Devido a uma disposição legal em vigor de agosto de 2024 a 1º de setembro de 2025, os militares tinham a possibilidade de solicitar transferência para outras brigadas. Desde que não desertassem, os soldados que abandonassem suas unidades pela primeira vez estavam livres de responsabilidade criminal.

Muitos soldados usaram o mecanismo, alegando falta de perspectiva ou falta de reconhecimento. Conforme esperado, o dispositivo foi encerrado no início de setembro, pois era de natureza temporária.

As autoridades implementaram isso para regularizar a situação de dezenas de milhares de "desertores", que, na prática, apenas mudaram para outras brigadas, de acordo com os dados divulgados pelo Ministério Público no final de agosto.

O Ministério da Defesa da Ucrânia e os parlamentares optaram por não agravar as punições para os militares. Isso diz respeito ao Projeto de Lei nº 13.452, que foi aprovado em primeira leitura anteriormente. O Ministério da Defesa considera que ele precisa ser melhorado. A UNN informou isso, citando o Ministério da Defesa da Ucrânia.

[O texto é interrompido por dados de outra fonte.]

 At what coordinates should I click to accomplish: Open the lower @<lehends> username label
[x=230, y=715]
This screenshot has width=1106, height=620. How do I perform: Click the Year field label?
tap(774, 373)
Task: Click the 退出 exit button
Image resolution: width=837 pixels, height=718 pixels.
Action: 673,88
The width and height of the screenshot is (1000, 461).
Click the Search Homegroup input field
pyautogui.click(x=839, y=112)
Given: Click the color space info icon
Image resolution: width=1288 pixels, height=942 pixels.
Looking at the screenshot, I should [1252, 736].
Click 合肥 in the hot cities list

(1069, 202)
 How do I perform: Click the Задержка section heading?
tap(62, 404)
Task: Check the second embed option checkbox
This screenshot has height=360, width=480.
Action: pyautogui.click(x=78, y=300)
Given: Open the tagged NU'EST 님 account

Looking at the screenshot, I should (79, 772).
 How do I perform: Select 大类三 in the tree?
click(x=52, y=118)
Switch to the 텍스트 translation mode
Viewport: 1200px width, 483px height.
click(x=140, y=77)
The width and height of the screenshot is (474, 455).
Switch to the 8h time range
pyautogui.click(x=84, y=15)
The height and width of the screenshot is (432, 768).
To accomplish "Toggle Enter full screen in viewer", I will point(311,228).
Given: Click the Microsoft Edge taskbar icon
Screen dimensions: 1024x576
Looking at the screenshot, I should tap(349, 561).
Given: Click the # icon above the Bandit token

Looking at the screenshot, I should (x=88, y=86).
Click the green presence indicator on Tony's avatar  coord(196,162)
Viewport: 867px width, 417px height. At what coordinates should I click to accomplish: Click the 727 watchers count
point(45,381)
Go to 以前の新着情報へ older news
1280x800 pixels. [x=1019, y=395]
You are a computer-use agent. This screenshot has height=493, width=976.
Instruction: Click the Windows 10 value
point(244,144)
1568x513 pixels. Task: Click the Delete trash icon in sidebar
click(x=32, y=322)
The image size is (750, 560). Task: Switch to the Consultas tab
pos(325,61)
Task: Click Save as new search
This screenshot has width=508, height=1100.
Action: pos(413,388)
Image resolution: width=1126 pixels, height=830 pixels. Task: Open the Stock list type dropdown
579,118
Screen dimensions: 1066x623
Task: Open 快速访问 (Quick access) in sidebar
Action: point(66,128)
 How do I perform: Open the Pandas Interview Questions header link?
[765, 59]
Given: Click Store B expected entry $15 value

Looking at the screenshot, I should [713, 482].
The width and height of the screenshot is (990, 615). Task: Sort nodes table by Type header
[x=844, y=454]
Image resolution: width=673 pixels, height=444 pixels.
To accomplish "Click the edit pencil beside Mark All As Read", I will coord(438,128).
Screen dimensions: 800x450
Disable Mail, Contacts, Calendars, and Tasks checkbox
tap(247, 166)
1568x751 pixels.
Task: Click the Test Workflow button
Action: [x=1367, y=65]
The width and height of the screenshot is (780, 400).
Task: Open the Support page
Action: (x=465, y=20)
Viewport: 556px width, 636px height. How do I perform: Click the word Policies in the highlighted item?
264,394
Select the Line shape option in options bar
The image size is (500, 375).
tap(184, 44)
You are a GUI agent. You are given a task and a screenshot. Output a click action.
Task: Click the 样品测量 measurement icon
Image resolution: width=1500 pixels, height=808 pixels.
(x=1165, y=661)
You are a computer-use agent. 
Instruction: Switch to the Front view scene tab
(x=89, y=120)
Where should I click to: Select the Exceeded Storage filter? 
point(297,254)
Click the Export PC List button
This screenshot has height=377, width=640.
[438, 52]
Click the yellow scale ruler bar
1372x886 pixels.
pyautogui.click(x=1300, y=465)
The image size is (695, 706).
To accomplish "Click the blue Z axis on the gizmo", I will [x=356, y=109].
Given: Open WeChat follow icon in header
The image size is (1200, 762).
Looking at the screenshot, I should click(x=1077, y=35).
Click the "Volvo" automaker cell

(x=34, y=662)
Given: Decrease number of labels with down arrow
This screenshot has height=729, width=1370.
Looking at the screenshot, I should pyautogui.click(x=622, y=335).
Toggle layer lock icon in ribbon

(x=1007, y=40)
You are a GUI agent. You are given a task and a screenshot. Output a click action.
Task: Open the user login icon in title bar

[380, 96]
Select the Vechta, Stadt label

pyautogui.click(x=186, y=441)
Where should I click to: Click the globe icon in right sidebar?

O Ministério e os parlamentares concordaram em apoiar integralmente o projeto de lei "Sobre o Ouvidor Militar", que foi submetido ao parlamento pelo Presidente da Ucrânia.

Em sessão ordinária realizada na quinta-feira, 4 de setembro, a Verkhovna Rada aprovou o Projeto de Lei nº 13.260, que elimina o mecanismo de isenção de responsabilidade criminal para o primeiro abandono não autorizado de uma unidade e deserção. As novas regras serão aplicadas aos crimes praticados após a promulgação da lei.